How Do Insurers Value an Injury Claim?

compensation,personal injury | March 31, 2022

If you or somebody you love has been injured due to the negligence or carelessness of another individual or entity, you may be able to recover compensation for your losses. Typically, this includes compensation for medical bills, lost income, property damage expenses, various out-of-pocket expenses, and pain and suffering damages. However, how do insurance carriers establish the total value of a claim?

Here, we want to delve into the process that insurance carriers will take when coming up with a value for your injury case, but we also want to caution you. You should work with a skilled Sacramento personal injury lawyer who can help push back against the inevitably low offer an insurance carrier will make.

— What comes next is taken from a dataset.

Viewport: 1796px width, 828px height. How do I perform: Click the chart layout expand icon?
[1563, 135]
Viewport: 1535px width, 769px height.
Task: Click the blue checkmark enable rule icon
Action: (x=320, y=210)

How Do Insurers Value an Injury Claim?

Insurance Carriers – Looking Out For Their Bottom Line

As we discuss the way that insurance carriers value claims, we must remind you that insurance carriers are looking out for their bottom line at all times. This means that they want to limit how much money they payout in a settlement, so the way that an insurance carrier values a claim will likely look a little bit different than the way an injury victim and their attorney values a claim. Keep this in mind, particularly as insurance carriers put forth settlement offers.

How a Claim is Valued

Insurance carriers use various “damage formulas” to estimate the total value of an injury claim. The first step will be establishing an injury victim’s total medical expenses following an incident.

In order to determine these medical expenses, insurance carriers will examine bills and receipts that come in after the incident, including the hospital bills, doctor visits, the costs of prescription medications and medical devices, any needed in-home care, and the cost of transportation to and from medical visits.

Insurance carriers will then examine the total value of lost wages if an injury victim cannot work while they are recovering. Valuing lost wages can be challenging, particularly if a person is out of work for a longer period of time. The insurance carrier will need to pay stubs, tax returns, bank statements, and even information from pay apps like PayPal, Venmo, and CashApp (particularly for independent contractors).

The more challenging aspect of valuing injury claims is coming up with a number for various types of economic losses, including pain and suffering, loss of quality of life, scarring and disfigurement damages, and more. Many insurance carriers will use a multiplier method to assign a dollar value for these losses. This includes multiplying the sum of all the economic expenses by a certain number, usually a number ranging from 1 to 5.

For example, if an individual sustains $50,000 worth of medical bills and lost wages due to an accident, the insurance carrier may multiply this number by “three” to reach a non-economic damage total of $150,000. Overall, the total value of the claim would be $200,000.

An alternative to the multiplier method is called the per diem method, and this involves assigning a dollar value to every day a person is expected to experience pain and suffering and then multiplying this number by how many days a person is likely to suffer as a result of the accident.